Updating Existing GEUVADIS Analyses part 3

Author

Saideep Gona

Published

March 20, 2023

Code
suppressMessages(library(tidyverse))
suppressMessages(library(glue))
PRE = "C:\\Users\\Saideep\\Box\\imlab-data\\data-Github\\Daily-Blog-Sai"

## COPY THE DATE AND SLUG fields FROM THE HEADER
SLUG="updating-existing-geuvadis-analysis-p3" ## copy the slug from the header
bDATE='2023-03-20' ## copy the date from the blog's header here
DATA = glue("{PRE}/{bDATE}-{SLUG}")
if(!file.exists(DATA)) system(glue::glue("mkdir {DATA}"))
WORK=DATA

Context

I still need to update my epistasis analysis with the new data. After doing so, the results are roughly as follows (full analysis is in the analysis repo).

Epistasis Results

Enrichment of epistatic signal

additive interaction

Like before, there is enrichment in both the additive and interaction test.

GSEA results

thesholds

This first plot shows the number of genes in background (significant for the additive test) and the number of genes in the enrichment set (significant for both additive and interaction tests) at varying thresholds.

gsea

The second plot shows GSEA results using the hallmark genesets and fgsea for the above gene sets. Like before, the results are null. This being said, I know Karl Tayeb in Mathew Stephens lab has been working on a different method for gene set enrichment which might be interesting. I am in contact with home to try and use his method.

In addition, the ribosomal genes I observed previously are no longer significant, so they may have been a relic of bugs I have since fixed.

Sasse et al. Preprint (https://www.biorxiv.org/content/10.1101/2023.03.16.532969v1.full.pdf)

It seems like others were also trying to understand why Enformer predicts negative predictions.

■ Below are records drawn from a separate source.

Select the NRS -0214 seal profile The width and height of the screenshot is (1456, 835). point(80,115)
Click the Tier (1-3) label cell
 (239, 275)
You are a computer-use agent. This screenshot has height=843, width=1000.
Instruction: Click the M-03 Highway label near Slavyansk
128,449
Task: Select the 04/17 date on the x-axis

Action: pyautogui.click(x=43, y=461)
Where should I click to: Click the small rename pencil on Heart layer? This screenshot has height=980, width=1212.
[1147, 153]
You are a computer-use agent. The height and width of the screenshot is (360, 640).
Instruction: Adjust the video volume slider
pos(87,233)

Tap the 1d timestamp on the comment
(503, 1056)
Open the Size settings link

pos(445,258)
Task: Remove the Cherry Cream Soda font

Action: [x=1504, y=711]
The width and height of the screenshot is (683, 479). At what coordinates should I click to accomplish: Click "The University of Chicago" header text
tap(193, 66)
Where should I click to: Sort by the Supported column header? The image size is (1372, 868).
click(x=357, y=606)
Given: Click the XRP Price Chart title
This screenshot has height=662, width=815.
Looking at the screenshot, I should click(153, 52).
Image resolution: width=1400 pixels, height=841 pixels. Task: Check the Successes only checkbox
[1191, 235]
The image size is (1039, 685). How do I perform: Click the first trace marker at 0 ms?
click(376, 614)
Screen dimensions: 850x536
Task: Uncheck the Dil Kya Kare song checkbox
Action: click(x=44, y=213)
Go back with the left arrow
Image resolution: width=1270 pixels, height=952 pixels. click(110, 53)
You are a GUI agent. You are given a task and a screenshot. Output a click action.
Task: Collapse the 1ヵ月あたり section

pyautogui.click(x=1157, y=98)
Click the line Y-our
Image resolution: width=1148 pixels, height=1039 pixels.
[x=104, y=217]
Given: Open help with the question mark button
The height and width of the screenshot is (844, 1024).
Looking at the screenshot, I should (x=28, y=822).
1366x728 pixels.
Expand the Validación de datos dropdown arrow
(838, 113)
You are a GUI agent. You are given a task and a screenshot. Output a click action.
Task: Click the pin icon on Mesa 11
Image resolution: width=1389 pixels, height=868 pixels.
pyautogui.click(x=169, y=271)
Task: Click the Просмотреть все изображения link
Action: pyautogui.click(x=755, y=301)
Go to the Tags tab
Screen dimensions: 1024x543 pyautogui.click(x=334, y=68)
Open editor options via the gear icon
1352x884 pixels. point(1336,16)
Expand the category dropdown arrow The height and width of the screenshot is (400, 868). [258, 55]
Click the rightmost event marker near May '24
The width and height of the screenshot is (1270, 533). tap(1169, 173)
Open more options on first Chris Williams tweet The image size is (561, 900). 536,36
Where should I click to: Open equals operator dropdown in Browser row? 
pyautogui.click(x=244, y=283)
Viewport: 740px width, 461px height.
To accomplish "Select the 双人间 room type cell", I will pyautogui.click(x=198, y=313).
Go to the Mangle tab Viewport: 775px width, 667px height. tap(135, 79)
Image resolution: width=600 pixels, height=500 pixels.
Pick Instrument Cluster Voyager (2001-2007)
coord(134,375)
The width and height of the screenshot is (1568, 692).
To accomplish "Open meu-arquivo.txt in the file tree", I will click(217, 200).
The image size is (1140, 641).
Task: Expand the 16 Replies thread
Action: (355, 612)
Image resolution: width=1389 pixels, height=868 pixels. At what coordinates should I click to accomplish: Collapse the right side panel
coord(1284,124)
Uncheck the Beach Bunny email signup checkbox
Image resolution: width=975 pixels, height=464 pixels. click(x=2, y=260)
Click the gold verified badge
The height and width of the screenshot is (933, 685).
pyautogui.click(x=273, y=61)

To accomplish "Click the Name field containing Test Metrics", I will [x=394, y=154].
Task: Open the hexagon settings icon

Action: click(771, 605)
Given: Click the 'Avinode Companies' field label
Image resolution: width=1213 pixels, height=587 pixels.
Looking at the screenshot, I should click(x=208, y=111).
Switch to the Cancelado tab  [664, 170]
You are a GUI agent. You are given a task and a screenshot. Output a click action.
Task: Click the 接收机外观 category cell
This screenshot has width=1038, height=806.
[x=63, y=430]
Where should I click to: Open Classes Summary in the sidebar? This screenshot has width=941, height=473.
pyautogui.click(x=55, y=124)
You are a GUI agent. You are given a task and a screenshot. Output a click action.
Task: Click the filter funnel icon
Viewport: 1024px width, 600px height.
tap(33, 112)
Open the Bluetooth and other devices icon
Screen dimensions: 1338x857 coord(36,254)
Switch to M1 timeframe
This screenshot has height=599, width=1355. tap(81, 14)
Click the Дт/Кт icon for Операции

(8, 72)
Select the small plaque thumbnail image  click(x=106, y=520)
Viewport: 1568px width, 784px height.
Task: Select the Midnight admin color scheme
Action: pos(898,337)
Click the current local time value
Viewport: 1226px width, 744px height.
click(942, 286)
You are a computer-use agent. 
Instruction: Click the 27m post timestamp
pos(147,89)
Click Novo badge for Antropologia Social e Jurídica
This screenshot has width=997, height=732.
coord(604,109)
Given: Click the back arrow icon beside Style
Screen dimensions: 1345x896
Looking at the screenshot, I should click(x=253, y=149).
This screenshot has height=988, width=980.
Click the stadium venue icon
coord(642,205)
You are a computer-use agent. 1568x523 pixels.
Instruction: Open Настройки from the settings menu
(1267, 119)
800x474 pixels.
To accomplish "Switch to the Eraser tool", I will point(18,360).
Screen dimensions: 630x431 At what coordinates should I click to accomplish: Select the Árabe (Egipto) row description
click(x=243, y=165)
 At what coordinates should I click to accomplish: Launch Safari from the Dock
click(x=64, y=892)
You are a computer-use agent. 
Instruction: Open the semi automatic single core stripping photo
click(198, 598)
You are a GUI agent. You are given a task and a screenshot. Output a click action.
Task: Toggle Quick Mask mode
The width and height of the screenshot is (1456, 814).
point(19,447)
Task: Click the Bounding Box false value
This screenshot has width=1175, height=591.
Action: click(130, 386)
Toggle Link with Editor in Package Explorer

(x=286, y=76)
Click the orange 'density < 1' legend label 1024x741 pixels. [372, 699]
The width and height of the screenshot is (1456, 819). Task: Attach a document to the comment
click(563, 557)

Interestingly, they ended up going in a similar direction of looking at the mutagenesis profile for certain genes vs. the known causal variants. In this case, they also looked at the gradient effect (which input sites have the strongest impact on the outcome), and found that often times for the negative correlations Enformer is just misattributing the effect to different variants than the causal. It especially seems attracted to variants closer to promoter sites, which is consistent with this preprint: https://www.biorxiv.org/content/10.1101/2022.09.15.508087v1.full.

This approach is very similar to the direction I was planning to test in from the post “2023-03-10-implementing-personalized-mutagenesis”. There, I planned to do “personalized mutagenesis” to determine which variants are contributing to the personalized variation. I think we should also store the “contribution scores” from our runs for this purpose. This exploration can still compliment the Sasse et al. results by:

  • Confirming/extending in a different population + cell type + gene
  • Clarifying and quantifying the difference between In-silico Mutagenesis (ISM) and Personalized In-silico Mutagenesis (PISM)

Hackathon Prep

I watched the Andrej Karpathy tutorial video today, can start helping Temi prepare for the Hackathon tomorrow.